午後は、戦後収容所が置かれた玉城村百名周辺に場所を移し、現地を歩きながら戦後史のスタートを確認していきました。百名集落の中、「百名初等学校発祥の地」のある場所で実際に収容所におられた大城清子さんに終戦直後の百名の様子について話を聞かせてもらいました。一時はかなりの人が集まったという百名には警察署や病院など様々な施設が置かれて、戦後復興の準備がすすめられていった一方で、収容所の入り口では戦場からの家族の帰りを待つ親達が立ち並ぶ姿が見られたという話を聞かせてもらいました。

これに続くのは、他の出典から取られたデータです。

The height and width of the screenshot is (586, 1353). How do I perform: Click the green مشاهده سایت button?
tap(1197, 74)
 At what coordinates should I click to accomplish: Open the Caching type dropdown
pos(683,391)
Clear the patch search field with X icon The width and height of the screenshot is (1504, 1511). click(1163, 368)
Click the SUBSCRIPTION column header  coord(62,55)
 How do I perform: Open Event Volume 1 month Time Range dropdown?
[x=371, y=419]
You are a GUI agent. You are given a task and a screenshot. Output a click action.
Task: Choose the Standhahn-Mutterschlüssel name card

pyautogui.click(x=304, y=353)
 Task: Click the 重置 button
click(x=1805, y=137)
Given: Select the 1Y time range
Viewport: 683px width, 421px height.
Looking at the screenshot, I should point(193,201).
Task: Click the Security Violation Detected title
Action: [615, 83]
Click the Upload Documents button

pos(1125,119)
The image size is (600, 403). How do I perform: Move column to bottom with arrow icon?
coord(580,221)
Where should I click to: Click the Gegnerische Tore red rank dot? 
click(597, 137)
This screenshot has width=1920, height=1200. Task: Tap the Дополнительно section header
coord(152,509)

その後、1946年に石川から移動してきた民政府が置かれた厚生年金休暇センターや軍政府が置かれた琉球ゴルフクラブ(玉城城跡から一望しました)などを訪れ、終戦直後沖縄の中心地となった知念に関しての話を聞かせてもらいました。普段は南部戦跡をめぐる途中に通ることが多い玉城周辺ですが、その場所が戦後軍政の中心であったこと、さらに軍政府跡に置かれた陸軍の秘密基地で働く基地従業員の話など、「基地の街としての玉城」という一面を垣間見ることができました。また、見学地一帯は大城先生が育った場所であり、講師のさまざまな個人的なエピソードが場所ごとに加えられ、その時々の様子がより鮮やかなものとして目の前に浮かんできました。
戦後史の中では目立たない時期のことですが、生活の隅々にまで及んだ米軍によるさまざまな規制を少しずつ払いのけて、一人一人が自分達の生活を獲得していったのがこの時期であったという印象を受けました。そして、そうやって普通の生活をしていくことこそが、ささやかな抵抗だったのではないでしょうか。これがこの後どうなっていくのか、次回以降がますます楽しみになりました。
P.S. 最後の最後で雨に濡れてしまった参加者の方、風邪ひいてませんか…。少し心配です。